Social Sciences in China (Chinese Edition)

No.2, 2013

 

Clarifying the Concepts of Public Administration in the Academic History: An Analysis of the Classical Uses of Three Basic Concepts

(Abstract)

 

Zhang Kangzhi and Zhang Qianyou·80·

 

Three concepts have emerged in the earlier development of public administration: public administration, administrative management and public management.  Nevertheless, academic discussions have chiefly focused on the concept of public administration, and have yielded various definitions about it from different viewpoints.
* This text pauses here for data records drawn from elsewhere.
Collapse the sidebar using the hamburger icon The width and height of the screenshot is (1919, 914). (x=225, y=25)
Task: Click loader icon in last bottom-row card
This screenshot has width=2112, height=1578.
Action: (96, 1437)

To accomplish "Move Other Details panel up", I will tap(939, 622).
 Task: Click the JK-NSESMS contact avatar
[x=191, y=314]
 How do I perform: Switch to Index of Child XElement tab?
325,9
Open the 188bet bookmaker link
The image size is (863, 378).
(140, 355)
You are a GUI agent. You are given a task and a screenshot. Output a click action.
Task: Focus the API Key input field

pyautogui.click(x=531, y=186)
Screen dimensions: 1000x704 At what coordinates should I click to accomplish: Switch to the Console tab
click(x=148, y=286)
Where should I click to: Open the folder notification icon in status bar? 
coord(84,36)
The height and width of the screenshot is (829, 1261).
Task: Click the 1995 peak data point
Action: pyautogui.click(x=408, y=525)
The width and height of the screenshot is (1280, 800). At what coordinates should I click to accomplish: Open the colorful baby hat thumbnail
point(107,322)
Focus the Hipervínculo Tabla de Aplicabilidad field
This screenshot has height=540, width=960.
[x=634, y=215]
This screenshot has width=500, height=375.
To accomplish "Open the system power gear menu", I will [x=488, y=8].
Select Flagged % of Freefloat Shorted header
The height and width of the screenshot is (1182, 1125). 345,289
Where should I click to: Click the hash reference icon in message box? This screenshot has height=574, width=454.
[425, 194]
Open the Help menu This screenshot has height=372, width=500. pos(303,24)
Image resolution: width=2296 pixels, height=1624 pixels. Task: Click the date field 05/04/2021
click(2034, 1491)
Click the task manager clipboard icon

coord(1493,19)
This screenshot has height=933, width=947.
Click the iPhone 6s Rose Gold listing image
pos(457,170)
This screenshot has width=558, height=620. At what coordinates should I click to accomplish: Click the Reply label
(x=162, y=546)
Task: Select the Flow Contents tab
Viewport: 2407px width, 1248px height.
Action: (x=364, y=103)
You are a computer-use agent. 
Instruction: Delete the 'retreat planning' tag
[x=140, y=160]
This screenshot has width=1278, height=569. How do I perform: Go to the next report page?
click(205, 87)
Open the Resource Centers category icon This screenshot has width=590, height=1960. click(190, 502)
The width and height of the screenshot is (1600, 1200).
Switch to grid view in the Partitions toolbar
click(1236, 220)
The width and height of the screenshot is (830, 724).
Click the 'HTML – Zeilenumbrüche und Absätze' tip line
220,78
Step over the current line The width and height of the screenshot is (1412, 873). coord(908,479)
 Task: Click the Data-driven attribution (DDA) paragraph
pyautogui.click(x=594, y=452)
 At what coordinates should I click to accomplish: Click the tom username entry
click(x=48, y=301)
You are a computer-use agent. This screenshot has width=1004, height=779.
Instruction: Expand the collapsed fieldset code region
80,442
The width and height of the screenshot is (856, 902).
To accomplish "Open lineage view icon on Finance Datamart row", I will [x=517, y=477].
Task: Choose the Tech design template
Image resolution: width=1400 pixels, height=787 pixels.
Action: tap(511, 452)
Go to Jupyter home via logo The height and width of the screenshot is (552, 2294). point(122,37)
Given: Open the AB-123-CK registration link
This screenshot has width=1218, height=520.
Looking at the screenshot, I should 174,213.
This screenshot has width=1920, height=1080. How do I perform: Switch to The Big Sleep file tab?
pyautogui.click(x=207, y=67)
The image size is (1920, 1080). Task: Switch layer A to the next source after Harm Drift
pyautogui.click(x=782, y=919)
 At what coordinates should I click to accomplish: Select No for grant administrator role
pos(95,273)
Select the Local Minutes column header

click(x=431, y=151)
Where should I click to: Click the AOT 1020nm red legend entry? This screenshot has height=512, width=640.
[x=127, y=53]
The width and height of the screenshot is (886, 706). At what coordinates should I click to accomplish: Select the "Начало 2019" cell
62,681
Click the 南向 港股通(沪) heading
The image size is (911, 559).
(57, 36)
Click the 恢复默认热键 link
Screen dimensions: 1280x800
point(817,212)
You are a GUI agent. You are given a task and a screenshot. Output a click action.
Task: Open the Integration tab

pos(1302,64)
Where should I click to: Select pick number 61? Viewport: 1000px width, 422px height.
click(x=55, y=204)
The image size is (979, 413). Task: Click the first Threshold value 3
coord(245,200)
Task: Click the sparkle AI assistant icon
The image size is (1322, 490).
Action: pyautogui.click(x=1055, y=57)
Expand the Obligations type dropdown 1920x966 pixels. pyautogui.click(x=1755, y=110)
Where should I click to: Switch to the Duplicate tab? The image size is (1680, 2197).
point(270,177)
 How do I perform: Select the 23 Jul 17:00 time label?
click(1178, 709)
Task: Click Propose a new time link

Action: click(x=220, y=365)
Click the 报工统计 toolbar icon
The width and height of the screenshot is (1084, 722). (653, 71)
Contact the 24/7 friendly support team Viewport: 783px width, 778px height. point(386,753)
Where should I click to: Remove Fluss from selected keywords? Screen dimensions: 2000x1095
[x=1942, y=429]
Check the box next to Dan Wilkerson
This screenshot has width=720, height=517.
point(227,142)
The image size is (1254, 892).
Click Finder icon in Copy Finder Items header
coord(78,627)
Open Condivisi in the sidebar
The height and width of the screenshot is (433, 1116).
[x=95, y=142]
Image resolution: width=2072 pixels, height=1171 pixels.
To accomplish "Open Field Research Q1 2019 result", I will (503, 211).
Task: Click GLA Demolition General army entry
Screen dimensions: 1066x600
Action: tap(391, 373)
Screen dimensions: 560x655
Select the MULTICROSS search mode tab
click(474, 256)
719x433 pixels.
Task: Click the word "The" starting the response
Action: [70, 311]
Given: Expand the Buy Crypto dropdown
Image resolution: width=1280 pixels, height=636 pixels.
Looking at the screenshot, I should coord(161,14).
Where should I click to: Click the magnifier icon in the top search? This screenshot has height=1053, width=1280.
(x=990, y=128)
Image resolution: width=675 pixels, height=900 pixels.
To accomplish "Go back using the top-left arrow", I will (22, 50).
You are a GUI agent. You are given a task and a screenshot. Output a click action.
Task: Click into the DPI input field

However, in the municipal research movement, the term of public administration had largely referred to “municipal administration,” which began to acquire an exact definition and was used as a reference term for governmental or government-related administration, when its object of study was extended to general government formation and its administrative process. As a specific outcome of President Roosevelt’s “New Deal,” administrative management was a strategic term used by the Roosevelt administration to achieve administrative centralization through administrative restructuring, and was seldom used in academic research. As a result, administrative management has not been established as an academic concept. During the period of municipal research, public management also came into being. However, its use and spreading was closely associated with the Public Management magazine of the International City Manager Association. A study of the origins of these three basic concepts (from different contexts and with different uses) helps us understand the different connotations of these concepts and delineate the history of public administration as an academic discipline.